Description of the task
In the entries below, spot each line with the word "page" and copy it.

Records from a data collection
-- -- --

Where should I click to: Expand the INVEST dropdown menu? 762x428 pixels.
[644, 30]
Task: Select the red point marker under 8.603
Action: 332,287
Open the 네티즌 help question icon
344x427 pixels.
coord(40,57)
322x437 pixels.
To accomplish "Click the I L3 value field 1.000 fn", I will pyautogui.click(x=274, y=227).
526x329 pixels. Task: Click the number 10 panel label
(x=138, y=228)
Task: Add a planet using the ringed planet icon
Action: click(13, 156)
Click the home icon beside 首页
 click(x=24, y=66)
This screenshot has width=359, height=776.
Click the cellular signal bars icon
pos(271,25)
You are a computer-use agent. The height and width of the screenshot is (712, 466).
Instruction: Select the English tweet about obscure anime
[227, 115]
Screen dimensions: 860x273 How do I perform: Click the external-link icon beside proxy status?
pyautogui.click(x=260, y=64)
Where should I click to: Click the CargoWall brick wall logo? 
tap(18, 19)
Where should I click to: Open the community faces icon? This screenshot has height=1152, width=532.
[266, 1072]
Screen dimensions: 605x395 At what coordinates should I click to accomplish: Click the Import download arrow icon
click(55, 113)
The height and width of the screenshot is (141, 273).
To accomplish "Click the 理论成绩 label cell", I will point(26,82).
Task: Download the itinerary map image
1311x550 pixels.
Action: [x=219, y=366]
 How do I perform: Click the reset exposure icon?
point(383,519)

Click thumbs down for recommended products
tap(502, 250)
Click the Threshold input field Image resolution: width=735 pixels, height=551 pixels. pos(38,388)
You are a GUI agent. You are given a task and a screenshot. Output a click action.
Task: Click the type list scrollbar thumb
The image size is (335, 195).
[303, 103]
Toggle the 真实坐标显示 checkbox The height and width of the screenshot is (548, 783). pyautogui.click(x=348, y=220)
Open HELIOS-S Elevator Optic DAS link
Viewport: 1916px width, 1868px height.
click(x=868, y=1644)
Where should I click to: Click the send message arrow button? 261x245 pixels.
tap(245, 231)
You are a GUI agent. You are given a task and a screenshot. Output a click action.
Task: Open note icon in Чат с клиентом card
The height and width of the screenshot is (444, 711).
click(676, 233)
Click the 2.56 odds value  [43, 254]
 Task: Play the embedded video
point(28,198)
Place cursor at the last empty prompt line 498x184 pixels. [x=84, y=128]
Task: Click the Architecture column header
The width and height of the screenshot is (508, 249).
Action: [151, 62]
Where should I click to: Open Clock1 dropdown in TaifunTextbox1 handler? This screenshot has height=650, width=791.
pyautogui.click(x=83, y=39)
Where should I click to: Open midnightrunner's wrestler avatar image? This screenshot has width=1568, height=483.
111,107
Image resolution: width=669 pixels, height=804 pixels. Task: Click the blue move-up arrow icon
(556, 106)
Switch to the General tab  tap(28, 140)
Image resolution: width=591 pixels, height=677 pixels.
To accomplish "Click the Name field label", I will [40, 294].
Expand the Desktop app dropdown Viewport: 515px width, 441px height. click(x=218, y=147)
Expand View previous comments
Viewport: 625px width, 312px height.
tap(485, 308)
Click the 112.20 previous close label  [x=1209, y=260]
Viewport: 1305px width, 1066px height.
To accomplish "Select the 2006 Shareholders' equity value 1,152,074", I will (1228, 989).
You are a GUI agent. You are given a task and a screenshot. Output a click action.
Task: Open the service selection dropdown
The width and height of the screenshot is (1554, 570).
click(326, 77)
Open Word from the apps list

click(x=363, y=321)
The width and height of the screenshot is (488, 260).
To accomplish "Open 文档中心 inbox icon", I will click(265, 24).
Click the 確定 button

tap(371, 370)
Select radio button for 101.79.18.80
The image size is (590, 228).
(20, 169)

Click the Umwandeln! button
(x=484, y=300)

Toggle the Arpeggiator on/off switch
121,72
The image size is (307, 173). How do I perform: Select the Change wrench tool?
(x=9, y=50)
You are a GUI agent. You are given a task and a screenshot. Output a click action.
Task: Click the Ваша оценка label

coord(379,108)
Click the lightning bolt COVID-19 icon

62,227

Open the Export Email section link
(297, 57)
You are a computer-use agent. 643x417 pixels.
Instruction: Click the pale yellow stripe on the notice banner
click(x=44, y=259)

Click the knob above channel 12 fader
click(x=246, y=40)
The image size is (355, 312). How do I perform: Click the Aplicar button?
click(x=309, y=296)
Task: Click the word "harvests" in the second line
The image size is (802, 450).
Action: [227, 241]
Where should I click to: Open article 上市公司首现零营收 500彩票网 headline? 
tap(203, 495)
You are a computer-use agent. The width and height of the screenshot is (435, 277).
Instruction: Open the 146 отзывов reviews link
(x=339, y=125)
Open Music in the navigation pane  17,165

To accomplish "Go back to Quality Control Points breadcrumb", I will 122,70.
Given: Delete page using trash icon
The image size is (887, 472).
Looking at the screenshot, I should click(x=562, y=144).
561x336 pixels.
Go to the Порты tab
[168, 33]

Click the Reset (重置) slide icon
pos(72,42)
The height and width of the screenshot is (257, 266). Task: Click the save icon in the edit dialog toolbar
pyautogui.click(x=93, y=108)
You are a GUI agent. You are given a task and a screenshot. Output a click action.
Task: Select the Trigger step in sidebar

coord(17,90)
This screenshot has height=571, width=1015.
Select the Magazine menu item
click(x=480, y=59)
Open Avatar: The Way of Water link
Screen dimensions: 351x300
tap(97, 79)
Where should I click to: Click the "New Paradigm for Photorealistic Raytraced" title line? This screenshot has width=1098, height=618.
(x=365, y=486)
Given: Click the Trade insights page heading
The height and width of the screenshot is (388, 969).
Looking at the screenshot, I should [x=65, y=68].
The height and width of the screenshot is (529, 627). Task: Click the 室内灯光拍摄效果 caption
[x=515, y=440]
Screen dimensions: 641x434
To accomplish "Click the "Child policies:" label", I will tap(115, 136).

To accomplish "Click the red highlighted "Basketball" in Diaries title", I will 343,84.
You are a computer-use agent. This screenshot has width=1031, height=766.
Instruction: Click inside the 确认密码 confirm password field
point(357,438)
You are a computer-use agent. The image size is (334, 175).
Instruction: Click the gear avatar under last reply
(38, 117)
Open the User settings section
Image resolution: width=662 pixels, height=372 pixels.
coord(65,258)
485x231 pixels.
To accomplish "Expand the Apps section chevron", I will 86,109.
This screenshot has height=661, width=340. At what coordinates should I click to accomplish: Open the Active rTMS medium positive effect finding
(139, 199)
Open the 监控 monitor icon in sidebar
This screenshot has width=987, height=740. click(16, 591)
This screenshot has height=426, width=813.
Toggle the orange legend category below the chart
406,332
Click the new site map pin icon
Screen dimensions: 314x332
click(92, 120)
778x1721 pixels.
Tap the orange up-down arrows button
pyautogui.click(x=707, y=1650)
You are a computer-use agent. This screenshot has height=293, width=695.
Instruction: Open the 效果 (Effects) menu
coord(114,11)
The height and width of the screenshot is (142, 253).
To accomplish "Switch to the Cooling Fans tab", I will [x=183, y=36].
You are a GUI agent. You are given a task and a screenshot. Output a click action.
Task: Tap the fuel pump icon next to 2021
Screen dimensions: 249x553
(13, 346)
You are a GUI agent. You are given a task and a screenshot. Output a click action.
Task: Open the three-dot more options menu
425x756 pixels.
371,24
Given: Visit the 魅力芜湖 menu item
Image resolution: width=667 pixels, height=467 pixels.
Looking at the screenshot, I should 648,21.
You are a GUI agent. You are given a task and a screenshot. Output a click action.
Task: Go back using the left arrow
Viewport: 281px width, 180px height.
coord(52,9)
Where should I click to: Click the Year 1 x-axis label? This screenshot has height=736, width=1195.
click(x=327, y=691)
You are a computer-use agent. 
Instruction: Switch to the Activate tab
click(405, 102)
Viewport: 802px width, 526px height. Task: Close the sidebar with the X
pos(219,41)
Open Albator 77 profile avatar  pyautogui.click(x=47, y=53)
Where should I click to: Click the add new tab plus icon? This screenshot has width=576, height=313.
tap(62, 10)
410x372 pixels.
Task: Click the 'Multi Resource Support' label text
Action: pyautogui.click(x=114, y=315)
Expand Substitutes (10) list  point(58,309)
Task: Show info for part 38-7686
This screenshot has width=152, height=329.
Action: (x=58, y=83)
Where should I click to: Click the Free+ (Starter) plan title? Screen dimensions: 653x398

-- -- --

Task output
Given: Delete page using trash icon
Given: Click the Trade insights page heading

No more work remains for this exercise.